По-настоящему интерес для меня представляло только то время, которое я проводила с Сартром; но на деле немало дней я проводила без него. Большую их часть я посвящала чтению, довольно беспорядочному, следуя советам Сартра и своему настроению. Время от времени я возвращалась в Национальную библиотеку; у Адриенны Монье я брала книги для себя; я записалась в Англо-американскую библиотеку, которую держала Сильвия Баш. Зимой – у своего камелька, летом – на балконе, неумело раскуривая английские сигареты, я пополняла свое образование. Кроме книг, прочитанных с Сартром, я поглощала Уитмена, Блейка, Йейтса, Синга, Шона О’Кейси, всю Вирджинию Вулф, тонны Генри Джеймса, Джорджа Мура, Суинбёрна, Свиннетрона, Ребекку Уэст, Синклера Льюиса, Драйзера, Шервуда Андерсона, все переводы, вышедшие в серии «Фё круазе», и даже на английском, нескончаемый роман Дороти Ричардсон, которая в десяти или двенадцати томах ухитрилась решительно ни о чем не рассказать. Я прочитала Александра Дюма, произведения Непомюсена Лемерсье, Баур-Лормиана, романы Гобино, всего Ретифа де Ла Бретонна, письма Дидро к Софи Воллан, а также Гофмана, Зудермана, Келлермана, Пио Бароха, Панаита Истрати. Сартра интересовала психология мистиков, и я погрузилась в произведения Катерины Эммерих, святой Анджелы из Фолиньо. Мне хотелось познакомиться с Марксом и Энгельсом, и в Национальной библиотеке я принялась за «Капитал». Взялась я за это совсем не так, как следовало; я не делала различия между марксизмом и привычными мне философиями, поэтому мне показалось, что разобраться в этой теории очень легко, а на деле я почти ничего не поняла. Тем не менее теория прибавочной стоимости стала для меня открытием, столь же пронзительным, как картезианское cogito[11], как кантовская критика пространства и времени. От всей души я осуждала эксплуатацию, испытывая огромное удовлетворение от возможности исследовать ее механизм. Мир предстал в новом свете, когда в труде я увидела источник и суть ценностей. Ничто и никогда не заставило меня отринуть эту истину, ни возражения, которые вызвал у меня конец «Капитала», ни та критика, которую я нашла в книгах, ни изощренные доктрины более поздних экономистов.

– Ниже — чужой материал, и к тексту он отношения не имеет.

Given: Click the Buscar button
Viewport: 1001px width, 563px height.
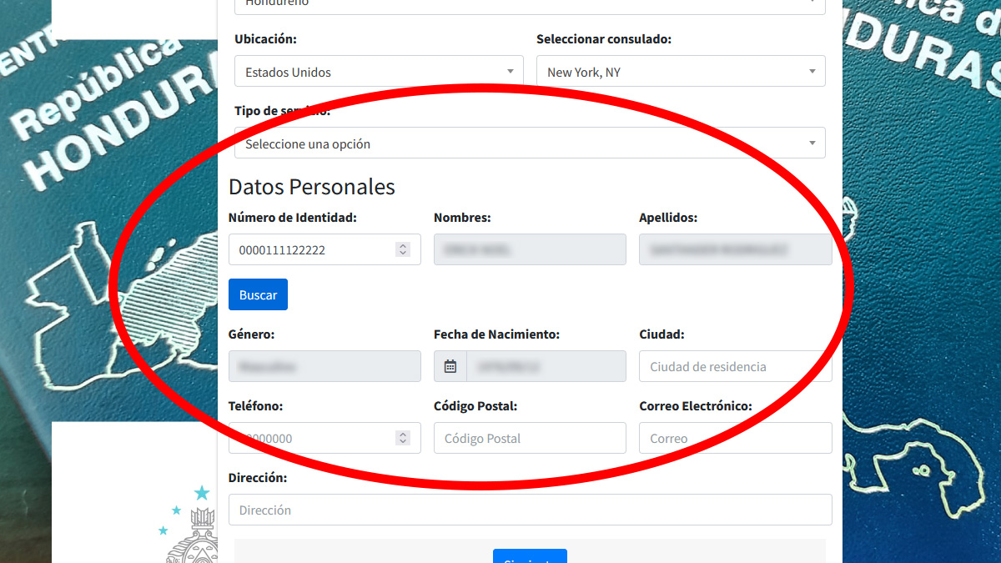Looking at the screenshot, I should click(x=258, y=294).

Чтобы заработать на жизнь, я давала уроки и вела курс латинского языка в лицее Виктора Дюрюи. Я преподавала психологию серьезным и дисциплинированным ученицам коллежа в Нейи: шестой класс застал меня врасплох. Для десятилетних девочек начальные основы латинского языка весьма трудны и суровы; я думала, что смогу смягчить эту суровость улыбками; мои ученицы тоже улыбались; они взбирались на помост, чтобы поближе рассмотреть мои колье, дергали меня за воротничок. Первое время, когда я отправляла их на места, они вели себя более или менее спокойно, но вскоре стали, не умолкая, разговаривать, суетиться. Я пыталась говорить с ними более сурово, метала грозные взгляды, но они продолжали кокетничать и болтать без умолку. Я решила прибегнуть к строгому наказанию и поставила плохую отметку самой непослушной из моих учениц; она бросилась головой вперед к стене с криком: «Отец побьет меня!» Весь класс с упреком подхватил: «Отец побьет ее!» Могла ли я отдать ее в руки этого палача? Но если я пощажу ее, как наказывать ее подружек? Я приняла единственно возможное решение: перекрывать их гвалт своим голосом, те, кто хотел меня слушать, слушали, и, думаю, моя группа усвоила латинский язык как ни одна другая. Зато меня не раз вызывала возмущенная директриса, и мой контракт на преподавание не возобновили.